Okay, here I am ranting once again about Ruby. And yes, I do rant a lot about Ruby even though I like the language a lot; my beef is usually (and in this case as well) about the various implementations.
For one of my job tasks right now I have to parse some CSV file and produce a series of graphs; while any language would work just as fine to produce this kind of graphs, I wanted to use Ruby because that’s my usual language of choice, and it also provides all the needed interfaces and libraries I needed, or so I thought. Reality smacked me down hard.
First problem: the speed. I know already that Ruby processing isn’t exactly fast; luckily there’s JRuby to solve that, usually. With the exception of the startup overhead, JRuby can process data much faster, and thus would be the candidate of choice for producing some less rough cut of the data, so my first choice was to use JRuby to read and condition the input. I had, though, the bad idea of wanting to try fastercsv to read the data, which as the name suggest should be faster (given it’s going to handle over 20MB of raw data, it seemed like a good idea)… an ebuild (using ruby-ng of course) later, I discover that the testsuite of the library fails under JRuby (I guess I should report it but I’m not sure to who).
Okay, second choice: Ruby 1.9, which is faster than 1.8 in many ways, and includes fastercvs bundled in the standard library. At that point, I thought I could also draw the graphs directly in Ruby, with gruff, which works quite nicely. Unfortunately gruff requires rmagick, which is not ported to Ruby 1.9 at least in Gentoo (the ebuild is probably too complex to write supporting both with the current infastructure; maybe porting to ruby-ng works, but I’ll have to find more time to try that as well).

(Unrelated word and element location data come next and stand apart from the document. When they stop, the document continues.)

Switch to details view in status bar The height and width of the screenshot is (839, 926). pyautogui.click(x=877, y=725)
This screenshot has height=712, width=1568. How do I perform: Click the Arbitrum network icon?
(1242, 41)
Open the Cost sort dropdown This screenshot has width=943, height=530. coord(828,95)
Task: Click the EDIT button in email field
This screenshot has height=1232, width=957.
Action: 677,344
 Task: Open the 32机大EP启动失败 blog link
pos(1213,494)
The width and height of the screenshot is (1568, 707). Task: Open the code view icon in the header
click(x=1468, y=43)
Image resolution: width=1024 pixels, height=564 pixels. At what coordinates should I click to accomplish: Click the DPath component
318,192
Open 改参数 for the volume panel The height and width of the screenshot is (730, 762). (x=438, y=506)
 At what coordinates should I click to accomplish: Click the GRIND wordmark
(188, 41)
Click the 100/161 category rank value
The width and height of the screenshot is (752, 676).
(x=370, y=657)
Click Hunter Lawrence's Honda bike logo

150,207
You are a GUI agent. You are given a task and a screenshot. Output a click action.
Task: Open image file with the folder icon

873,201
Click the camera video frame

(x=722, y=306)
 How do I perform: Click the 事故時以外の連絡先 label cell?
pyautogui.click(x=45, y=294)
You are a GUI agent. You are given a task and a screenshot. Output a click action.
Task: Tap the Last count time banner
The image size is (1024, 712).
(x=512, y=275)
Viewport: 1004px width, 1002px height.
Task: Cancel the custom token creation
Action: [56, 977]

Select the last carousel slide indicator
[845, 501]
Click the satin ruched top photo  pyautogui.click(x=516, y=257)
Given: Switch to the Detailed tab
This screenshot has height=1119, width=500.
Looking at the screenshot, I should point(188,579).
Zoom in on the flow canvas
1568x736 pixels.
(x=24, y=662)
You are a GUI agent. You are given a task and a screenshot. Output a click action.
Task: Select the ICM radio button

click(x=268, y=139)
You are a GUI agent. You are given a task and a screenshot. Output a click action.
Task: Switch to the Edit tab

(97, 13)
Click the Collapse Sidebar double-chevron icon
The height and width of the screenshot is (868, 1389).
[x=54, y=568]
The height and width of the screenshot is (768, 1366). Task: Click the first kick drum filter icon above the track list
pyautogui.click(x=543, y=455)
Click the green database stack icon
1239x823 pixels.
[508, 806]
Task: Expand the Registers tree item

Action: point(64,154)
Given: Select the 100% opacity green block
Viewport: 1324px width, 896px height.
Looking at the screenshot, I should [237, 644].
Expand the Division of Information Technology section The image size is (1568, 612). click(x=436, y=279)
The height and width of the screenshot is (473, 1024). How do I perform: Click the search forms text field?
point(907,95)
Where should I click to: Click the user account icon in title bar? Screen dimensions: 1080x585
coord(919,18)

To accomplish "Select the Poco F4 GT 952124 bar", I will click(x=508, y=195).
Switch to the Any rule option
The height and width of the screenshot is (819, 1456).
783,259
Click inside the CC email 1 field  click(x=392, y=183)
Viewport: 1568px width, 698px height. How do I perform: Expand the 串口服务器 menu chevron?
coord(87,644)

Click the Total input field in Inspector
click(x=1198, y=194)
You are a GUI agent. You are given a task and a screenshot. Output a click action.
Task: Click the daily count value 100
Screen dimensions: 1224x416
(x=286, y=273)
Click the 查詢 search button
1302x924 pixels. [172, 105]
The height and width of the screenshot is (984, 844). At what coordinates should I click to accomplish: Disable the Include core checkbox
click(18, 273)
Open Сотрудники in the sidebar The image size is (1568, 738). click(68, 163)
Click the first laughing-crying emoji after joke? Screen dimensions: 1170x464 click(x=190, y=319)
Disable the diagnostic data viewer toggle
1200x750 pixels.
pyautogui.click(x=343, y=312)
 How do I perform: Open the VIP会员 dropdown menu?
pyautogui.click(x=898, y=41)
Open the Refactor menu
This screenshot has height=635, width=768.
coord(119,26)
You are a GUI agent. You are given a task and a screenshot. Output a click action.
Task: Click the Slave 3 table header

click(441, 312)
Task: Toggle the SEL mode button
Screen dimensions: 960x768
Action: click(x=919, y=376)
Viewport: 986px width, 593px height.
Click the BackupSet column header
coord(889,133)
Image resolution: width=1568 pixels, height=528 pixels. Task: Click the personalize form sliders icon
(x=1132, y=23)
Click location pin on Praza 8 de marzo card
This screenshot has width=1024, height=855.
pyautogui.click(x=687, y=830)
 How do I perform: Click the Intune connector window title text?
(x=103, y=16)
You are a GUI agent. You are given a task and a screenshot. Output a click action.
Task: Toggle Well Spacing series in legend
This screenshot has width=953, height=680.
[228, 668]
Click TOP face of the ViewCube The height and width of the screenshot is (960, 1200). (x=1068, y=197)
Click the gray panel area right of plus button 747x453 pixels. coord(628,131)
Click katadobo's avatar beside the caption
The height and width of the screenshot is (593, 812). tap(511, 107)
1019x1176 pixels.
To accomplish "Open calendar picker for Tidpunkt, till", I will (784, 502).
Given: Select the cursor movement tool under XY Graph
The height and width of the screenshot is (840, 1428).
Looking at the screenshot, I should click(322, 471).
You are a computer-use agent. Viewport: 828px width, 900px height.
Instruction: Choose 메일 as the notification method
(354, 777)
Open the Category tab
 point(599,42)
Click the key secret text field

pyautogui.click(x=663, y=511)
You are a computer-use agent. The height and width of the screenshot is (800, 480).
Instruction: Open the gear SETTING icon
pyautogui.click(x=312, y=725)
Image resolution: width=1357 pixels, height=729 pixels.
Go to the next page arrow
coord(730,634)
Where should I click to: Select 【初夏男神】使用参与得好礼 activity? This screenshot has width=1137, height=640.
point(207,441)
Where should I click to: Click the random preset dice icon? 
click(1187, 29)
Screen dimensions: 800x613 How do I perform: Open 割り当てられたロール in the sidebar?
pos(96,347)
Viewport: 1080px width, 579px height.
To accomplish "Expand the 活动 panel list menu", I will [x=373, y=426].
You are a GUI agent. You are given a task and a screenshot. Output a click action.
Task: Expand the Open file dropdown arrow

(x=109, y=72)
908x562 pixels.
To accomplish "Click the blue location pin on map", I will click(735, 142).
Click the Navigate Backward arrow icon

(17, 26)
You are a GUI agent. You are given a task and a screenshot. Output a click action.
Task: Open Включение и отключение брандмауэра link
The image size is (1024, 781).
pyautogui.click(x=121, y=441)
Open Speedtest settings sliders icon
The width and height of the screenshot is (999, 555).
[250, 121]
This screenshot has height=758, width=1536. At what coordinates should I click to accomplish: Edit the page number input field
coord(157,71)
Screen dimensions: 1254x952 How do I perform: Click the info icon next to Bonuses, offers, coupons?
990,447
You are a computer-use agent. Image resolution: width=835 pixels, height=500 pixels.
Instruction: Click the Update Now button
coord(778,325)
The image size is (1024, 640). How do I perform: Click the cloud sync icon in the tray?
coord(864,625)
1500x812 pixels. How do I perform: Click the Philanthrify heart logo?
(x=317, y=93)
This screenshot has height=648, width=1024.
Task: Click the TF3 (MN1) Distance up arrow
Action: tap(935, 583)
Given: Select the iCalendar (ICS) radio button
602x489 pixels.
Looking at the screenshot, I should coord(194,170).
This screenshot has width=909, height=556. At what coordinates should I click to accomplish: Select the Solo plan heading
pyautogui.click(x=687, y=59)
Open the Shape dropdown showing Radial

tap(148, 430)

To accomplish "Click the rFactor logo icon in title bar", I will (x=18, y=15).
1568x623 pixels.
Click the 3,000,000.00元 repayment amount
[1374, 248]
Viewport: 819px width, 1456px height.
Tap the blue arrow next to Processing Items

Finally, I’m left with Ruby 1.8 that could do what I want but I’m sure will be the slowest option out there, and I’m not sure I want to try it. I really hope that Hans and Alex can find time to help me validating the new ebuilds, so that we can actually move to use those, maybe that will give enough support for Ruby 1.9, and for JRuby, and we could finally get to have a single implementation with all the feature people are going to need (speed and library support).
I don’t see what you’re trying to say. A test fails under jruby and gentoo has some problems with ruby.How does this live up to “something is fundamentally wrong with ruby”?
For drawing the graphs you could take a look at one of the Google Charts ruby wrappers around.
I know exactly how you feel. For my job, I’ve recently worked on a script that uses FasterCSV but takes an hour and a half to run. I wanted to use JRuby or 1.9 but the script is part of a Rails project with very many dependencies. Even if I could convince it to only run with compatible dependencies, it wouldn’t be worth the time and effort. I’ll have to put aside some time for a proper migration. I also tried using threads (I have a quad core) and wondered why it actually took longer, shortly before remember that 1.8 can only run on a single core. Bugger.
@Betelgeuse I’d rather not depend on Google for this kind of things sincerely, it really goes against my way of thinking :(@James Ruby 1.9 also runs on a single core _most_ of the time, it can only multithread as long as there are I/O-bound threads, or threads running code from extensions (and thus not interpreted). Only JRuby is properly multithreaded
In my experience, nothing really beats the speed of Ada for processing large input quickly. A compiled language designed from the beginning with correctness in mind. The only typesafe language understood by GCC.